Solidarisch ist, Gleichberechtigung und Zusammenhänge herzustellen zwischen den Geschlechtern wie zwischen den Erdteilen.

Nicht auf Kosten Anderer zu leben ist ein moralisches Gebot, aber nicht nur: Es birgt die Verantwortung für die Verteilung von Ressourcen, Möglichkeiten, Zeit, …

Gegen Diskriminierungen, für die Einhaltung der Menschenrechte, Internationale Solidarität – das sind Gegenmodelle gegen die derzeitige Fremdenfeindlichke­it. 

Und Vieles noch

Ökologie, Soziales, Offene Grenzen, Migration, Demokratie sind so verwoben, dass wir Vieles nur zusammen denken können. Antirassismus, Internationale solidarische Zusammenarbeit, Faire internationale Beziehungen, Frieden. – Ohne diese Fragen, ist eine alternative Gesellschaft nicht zu denken.

Mindestlohn, Grundeinkommen bedingungslos, Bildung für alle, Recht auf Faulheit, Recht auf Erfüllung, Entschleunigung. – Die „Rede vom Verzicht“ ersetzen wir durch die „Erzählung von der Befreiung“ von Zwängen und Belastungen.

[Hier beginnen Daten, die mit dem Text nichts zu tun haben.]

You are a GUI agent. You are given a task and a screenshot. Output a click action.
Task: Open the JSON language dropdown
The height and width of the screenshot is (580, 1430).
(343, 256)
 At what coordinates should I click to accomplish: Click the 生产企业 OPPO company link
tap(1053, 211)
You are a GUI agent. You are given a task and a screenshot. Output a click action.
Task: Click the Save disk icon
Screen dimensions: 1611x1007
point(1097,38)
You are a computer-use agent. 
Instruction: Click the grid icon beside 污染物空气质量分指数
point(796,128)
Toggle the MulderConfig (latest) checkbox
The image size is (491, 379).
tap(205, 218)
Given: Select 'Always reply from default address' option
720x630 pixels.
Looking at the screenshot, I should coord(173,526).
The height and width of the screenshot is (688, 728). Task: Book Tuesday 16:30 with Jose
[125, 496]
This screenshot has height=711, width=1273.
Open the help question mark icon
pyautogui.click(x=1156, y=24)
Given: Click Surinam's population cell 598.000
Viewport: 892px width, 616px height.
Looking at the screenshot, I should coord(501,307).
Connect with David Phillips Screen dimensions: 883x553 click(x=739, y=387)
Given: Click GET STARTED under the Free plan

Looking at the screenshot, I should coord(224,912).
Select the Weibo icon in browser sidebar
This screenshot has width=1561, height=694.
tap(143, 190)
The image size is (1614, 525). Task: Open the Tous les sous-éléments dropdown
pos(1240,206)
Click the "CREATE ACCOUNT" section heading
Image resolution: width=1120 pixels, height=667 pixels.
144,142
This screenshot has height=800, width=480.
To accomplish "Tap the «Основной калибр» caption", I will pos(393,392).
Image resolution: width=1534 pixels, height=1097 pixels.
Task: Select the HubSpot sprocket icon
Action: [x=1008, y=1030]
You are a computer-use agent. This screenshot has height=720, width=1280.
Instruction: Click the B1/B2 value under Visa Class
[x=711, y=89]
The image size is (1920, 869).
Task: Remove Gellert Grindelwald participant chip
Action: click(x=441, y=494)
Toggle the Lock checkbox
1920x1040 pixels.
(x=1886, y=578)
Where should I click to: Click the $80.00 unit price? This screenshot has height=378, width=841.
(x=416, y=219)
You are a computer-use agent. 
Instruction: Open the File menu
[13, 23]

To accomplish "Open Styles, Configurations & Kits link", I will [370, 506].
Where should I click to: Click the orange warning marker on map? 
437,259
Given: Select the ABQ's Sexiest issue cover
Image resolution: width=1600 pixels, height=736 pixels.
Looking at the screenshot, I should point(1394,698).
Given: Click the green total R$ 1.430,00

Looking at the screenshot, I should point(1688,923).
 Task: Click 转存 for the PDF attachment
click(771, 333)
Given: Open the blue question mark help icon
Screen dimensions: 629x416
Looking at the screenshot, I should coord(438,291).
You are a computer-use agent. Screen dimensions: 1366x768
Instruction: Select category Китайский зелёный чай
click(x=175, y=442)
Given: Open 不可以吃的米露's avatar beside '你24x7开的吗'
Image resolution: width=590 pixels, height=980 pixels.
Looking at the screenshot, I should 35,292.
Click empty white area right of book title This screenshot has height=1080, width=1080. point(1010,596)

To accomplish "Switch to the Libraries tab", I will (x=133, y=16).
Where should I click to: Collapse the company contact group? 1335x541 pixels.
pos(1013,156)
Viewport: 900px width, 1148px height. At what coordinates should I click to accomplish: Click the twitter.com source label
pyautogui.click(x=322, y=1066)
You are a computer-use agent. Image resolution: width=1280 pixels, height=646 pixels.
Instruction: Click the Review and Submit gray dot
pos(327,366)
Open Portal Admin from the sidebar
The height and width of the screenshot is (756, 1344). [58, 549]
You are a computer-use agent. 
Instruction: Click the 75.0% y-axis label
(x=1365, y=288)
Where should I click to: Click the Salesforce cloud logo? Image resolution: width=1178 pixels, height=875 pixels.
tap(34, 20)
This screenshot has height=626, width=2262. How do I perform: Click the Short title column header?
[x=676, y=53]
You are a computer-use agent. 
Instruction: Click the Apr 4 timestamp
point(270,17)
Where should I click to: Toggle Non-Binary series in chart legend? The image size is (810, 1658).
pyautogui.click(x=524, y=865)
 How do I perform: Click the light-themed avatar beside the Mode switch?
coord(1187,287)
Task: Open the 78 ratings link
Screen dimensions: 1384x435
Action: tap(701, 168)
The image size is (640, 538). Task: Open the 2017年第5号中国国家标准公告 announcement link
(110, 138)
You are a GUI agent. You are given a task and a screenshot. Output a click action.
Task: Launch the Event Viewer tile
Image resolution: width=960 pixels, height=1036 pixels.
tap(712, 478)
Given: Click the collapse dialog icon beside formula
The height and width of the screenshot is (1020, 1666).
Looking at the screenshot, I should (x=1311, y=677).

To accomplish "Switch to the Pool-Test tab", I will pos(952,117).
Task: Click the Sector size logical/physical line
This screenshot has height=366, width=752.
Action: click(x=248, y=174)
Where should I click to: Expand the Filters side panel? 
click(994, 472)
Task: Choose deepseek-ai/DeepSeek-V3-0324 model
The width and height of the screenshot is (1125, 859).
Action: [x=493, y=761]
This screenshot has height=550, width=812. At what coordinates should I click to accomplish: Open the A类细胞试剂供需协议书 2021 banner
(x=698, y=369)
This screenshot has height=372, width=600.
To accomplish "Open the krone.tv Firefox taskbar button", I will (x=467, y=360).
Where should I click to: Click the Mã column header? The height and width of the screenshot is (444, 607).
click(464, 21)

Aber auch ganz andere Themen bedeuten für mich solidarische Gesellschaft – Die Schieflage zwischen Männern und Frauen auszugleichen! Und auch das Zurückdrängen der Autos. Das Auto dominiert unseren öffentlichen Raum, es betoniert unsere Landschaft zu. FußgängerInnen vor!

Kunst, Kultur, Freiräume können zum Zusammenleben beitragen und sollen wieder gesellschaftlich relevant werden, widerständig, produktiv, nicht kommerzialisiert. 

Eine solidarische Gesellschaft ist für mich nicht ein Modell. Ein Modell ist was Fertiges und vor allem zum Betrachten gut. Und eben nur modellhaft. Sie ist für mich ein Prozess. Für eine solidarische Gesellschaft zu sein bedeutet für mich, Schritt für Schritt Alternativen zu herrschenden Zuständen zu formulieren und einen Teil davon auch gleich zu leben!